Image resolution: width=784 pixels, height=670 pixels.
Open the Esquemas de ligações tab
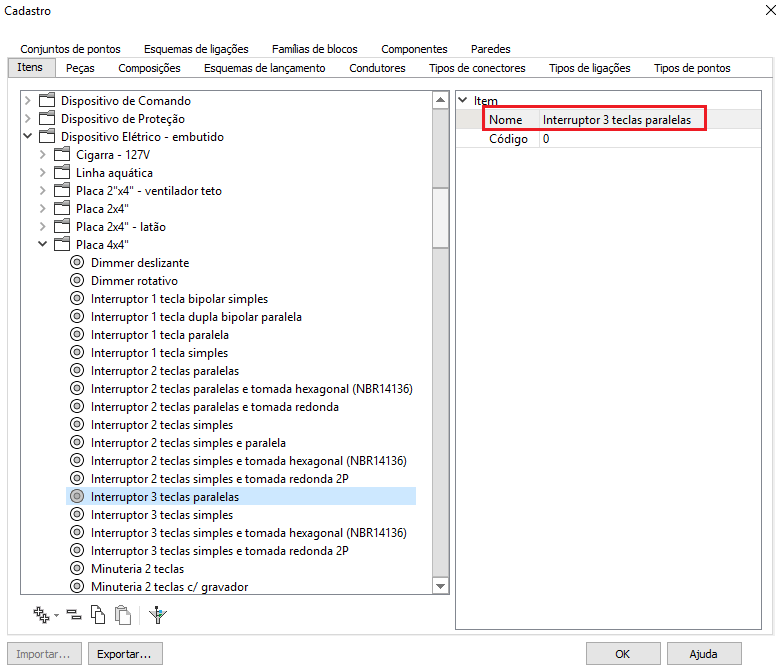click(x=196, y=49)
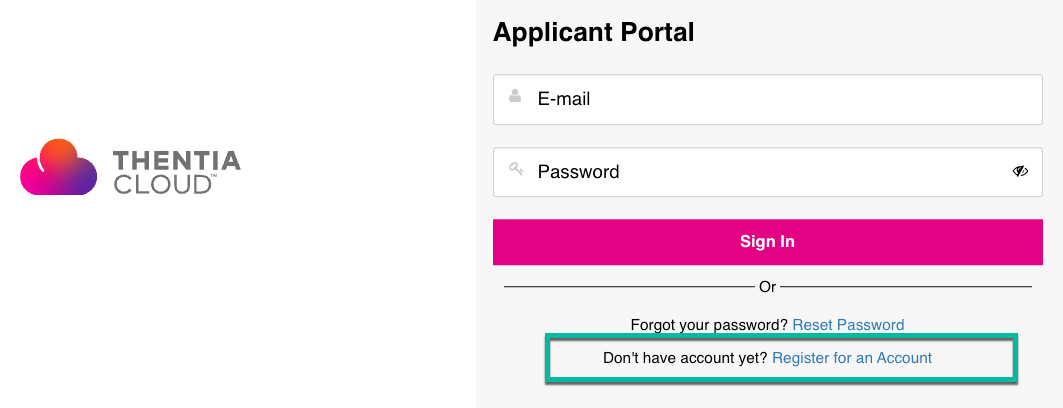The width and height of the screenshot is (1063, 408).
Task: Focus the E-mail input field
Action: [767, 100]
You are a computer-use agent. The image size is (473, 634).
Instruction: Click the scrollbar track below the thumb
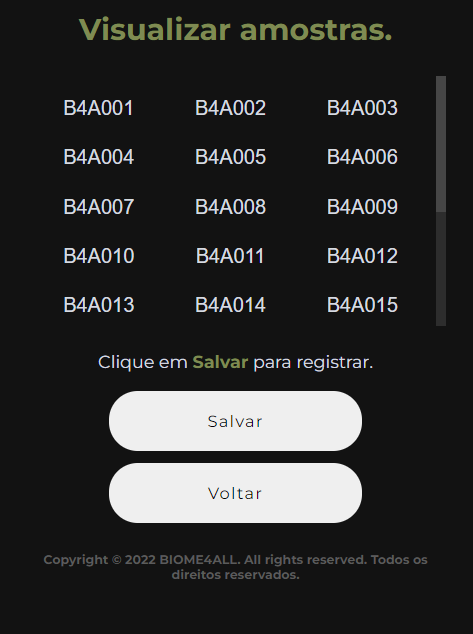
_ _ _ _
→ Written exercise
Can you write out all the records again, swapping "Instruction" for "Command", changing nothing else, and leaving the pictures out?

→ Response to the task
Image resolution: width=784 pixels, height=670 pixels.
Open the Esquemas de ligações tab
click(x=196, y=49)
The width and height of the screenshot is (1063, 408).
Task: Focus the E-mail input field
Action: [767, 100]
You are a computer-use agent. The image size is (473, 634).
Command: Click the scrollbar track below the thumb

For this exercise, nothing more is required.